RTP Sender - Design and Implementation of a Secure Real-time Transport Protocol Library for Hig

5. UVGRTP

5.5 RTP Sender

In uvgRTP, there is no single entity called sender that would handle all the sending-related stuff but rather the idea of a sender is constructed from multiple different actors that work together to provide sending capabilities for uvgRTP. Sending an RTP frame using uvgRTP happens by calling push_frame() which fragments the input into smaller RTP frames, gathers session statis-tics and encrypts and authenticates the RTP frame. Table 11 shows the flags that can be given to push_frame() that will alter its default behavior.

Name Explanation

RTP_SLICE Media types that have slice support (such as HEVC) should pass this flag to push_frame() when input frame is a slice because they are handled differently than normal H26X NAL units

RTP_COPY Tells uvgRTP that it should make a copy of the input frame. Used, for example, if the input frame is read-only memory.

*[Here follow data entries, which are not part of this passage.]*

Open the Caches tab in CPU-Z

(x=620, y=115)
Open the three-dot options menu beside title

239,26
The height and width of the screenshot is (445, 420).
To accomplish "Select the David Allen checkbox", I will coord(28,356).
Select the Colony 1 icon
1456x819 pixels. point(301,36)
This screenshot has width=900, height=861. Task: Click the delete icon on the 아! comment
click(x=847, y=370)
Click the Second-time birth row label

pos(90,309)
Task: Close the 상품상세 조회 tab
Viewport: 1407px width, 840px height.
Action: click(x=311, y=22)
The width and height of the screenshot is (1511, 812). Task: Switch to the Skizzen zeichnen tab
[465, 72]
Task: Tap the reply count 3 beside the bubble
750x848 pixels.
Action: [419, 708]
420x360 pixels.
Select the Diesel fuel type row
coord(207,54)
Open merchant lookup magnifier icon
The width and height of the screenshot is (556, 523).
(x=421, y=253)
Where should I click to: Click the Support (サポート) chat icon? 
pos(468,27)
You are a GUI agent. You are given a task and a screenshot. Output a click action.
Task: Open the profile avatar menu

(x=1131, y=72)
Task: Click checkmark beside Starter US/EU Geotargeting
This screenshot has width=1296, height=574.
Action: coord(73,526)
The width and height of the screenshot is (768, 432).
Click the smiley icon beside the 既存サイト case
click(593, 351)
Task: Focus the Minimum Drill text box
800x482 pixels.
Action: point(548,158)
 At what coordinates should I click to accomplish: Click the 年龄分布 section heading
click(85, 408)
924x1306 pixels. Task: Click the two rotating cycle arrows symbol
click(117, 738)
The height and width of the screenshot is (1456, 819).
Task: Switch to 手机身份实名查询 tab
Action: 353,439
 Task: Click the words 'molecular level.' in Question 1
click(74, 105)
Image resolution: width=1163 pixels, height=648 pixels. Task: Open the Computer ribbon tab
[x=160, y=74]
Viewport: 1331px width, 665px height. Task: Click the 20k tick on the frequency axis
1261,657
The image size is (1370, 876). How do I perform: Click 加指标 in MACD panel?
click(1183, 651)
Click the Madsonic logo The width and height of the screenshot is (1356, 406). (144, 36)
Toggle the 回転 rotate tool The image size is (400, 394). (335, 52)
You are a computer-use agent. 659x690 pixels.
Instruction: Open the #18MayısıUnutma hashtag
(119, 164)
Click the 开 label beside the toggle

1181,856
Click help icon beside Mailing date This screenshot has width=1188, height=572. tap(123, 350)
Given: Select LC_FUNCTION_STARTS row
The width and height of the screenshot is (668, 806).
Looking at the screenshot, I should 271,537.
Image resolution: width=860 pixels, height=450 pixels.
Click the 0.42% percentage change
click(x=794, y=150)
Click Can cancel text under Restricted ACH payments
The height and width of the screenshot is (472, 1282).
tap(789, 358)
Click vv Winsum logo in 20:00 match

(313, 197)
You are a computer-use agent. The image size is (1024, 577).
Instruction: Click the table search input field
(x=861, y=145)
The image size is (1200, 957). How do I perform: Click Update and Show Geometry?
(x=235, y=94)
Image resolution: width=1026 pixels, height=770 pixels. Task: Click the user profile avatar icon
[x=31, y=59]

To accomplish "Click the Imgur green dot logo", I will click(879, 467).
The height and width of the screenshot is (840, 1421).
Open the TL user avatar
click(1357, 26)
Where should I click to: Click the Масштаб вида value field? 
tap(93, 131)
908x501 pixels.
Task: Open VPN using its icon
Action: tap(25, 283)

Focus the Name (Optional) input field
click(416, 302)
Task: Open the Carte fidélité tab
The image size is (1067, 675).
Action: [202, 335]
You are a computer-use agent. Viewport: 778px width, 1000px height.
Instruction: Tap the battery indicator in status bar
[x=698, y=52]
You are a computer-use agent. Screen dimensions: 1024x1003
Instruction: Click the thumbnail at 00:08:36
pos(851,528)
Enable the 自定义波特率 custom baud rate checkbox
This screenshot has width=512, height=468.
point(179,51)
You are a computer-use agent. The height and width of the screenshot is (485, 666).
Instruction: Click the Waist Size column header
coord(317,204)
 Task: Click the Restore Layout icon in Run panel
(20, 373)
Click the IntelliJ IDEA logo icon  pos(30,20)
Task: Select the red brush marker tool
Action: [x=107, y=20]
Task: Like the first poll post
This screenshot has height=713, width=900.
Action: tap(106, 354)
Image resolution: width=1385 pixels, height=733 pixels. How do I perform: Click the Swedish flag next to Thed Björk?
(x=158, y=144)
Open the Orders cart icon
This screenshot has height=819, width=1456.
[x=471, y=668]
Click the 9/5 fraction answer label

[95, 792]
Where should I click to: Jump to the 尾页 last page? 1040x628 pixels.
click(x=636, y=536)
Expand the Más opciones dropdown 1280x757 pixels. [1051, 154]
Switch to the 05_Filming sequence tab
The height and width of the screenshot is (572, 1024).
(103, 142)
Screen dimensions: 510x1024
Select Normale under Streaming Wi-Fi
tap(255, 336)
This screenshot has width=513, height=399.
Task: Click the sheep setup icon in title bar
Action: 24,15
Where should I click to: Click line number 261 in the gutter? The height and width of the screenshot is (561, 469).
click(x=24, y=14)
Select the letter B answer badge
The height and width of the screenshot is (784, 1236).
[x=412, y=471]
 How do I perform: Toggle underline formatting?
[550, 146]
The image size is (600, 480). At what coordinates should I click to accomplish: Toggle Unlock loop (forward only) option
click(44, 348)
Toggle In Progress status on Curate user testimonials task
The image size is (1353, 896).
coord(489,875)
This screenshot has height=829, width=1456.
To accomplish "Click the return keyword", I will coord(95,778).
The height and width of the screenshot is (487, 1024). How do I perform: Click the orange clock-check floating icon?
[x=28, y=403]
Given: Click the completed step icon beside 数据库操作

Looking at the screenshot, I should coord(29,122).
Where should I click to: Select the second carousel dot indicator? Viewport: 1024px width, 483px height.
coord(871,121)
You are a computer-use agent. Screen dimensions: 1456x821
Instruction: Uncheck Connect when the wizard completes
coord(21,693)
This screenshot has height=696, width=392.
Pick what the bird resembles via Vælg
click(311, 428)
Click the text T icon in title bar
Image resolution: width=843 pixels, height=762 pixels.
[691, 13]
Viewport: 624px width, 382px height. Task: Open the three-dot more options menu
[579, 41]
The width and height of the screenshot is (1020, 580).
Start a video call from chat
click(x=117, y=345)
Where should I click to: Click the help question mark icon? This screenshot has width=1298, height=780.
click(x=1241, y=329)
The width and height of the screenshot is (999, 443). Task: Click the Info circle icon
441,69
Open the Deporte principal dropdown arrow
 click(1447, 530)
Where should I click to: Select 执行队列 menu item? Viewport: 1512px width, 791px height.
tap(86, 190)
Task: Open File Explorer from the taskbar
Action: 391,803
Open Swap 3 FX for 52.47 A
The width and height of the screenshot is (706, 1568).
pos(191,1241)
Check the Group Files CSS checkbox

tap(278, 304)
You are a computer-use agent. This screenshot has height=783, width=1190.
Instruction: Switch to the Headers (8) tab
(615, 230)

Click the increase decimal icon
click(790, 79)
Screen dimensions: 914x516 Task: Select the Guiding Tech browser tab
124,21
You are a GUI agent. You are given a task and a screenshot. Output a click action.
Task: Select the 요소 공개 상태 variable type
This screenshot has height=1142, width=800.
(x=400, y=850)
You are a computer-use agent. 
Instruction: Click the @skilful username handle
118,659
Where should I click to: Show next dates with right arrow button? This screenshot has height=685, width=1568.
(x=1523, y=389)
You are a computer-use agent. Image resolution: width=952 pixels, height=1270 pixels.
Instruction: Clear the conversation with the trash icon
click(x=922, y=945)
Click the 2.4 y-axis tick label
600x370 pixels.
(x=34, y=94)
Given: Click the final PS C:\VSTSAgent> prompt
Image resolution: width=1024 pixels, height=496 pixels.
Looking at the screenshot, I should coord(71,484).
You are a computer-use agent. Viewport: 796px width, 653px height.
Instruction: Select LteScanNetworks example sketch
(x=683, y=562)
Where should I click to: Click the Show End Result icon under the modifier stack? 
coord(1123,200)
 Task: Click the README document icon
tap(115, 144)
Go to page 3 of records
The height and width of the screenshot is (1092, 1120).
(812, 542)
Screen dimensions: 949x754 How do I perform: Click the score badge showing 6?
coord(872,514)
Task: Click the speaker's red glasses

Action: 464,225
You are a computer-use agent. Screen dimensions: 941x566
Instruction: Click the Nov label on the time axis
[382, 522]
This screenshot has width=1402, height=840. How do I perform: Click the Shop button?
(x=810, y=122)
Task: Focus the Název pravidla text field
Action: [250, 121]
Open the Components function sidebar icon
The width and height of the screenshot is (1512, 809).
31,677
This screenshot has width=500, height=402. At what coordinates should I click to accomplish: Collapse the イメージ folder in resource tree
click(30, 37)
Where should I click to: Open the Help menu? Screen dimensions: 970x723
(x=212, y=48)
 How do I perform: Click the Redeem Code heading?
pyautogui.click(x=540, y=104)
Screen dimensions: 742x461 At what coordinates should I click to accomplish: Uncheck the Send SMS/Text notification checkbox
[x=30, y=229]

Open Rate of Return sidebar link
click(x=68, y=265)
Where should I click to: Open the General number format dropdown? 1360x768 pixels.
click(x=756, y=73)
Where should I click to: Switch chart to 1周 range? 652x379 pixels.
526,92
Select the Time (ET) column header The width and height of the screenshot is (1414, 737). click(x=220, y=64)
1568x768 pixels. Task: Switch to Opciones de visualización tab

Table 11: Supported send flags

The uvgRTP’s sender architecture is comprised of three separate handlers, the media-specific handler, the RTCP handler and the SRTP handler, a frame queue that is used to implement SCC, and a socket object that provides a platform-generic socket API for uvgRTP. Following sections give an in-depth look into the uvgRTP sender architecture.

5.5.1 Generic Send Process

Most of the uvgRTP’s send stack is generic for all media formats. This means that after the media-specific operations are done on the input, the process becomes the same, regardless of what the RTP frame is carrying in its payload. Figure 43 shows the send process as a flow chart.

Figure 43: Flowchart of the send process

The send process starts when the user calls push_frame() with valid parameters. The top-level push_frame() that belongs to the media stream object validates the input parameters and checks if the user provided RTP_COPY in the flag parameters. If so, a copy of the input is created.

After that, either the copy or the original block is passed on to the media-specific handler. How this handler works, for example for HEVC, is discussed in Section 5.5.2. The media-specific han-dler is responsible for fragmenting and packetizing the input frame into RTP frames whose size do not exceed the MTU size. User can control what the MTU size by using RCC_MTU_SIZE.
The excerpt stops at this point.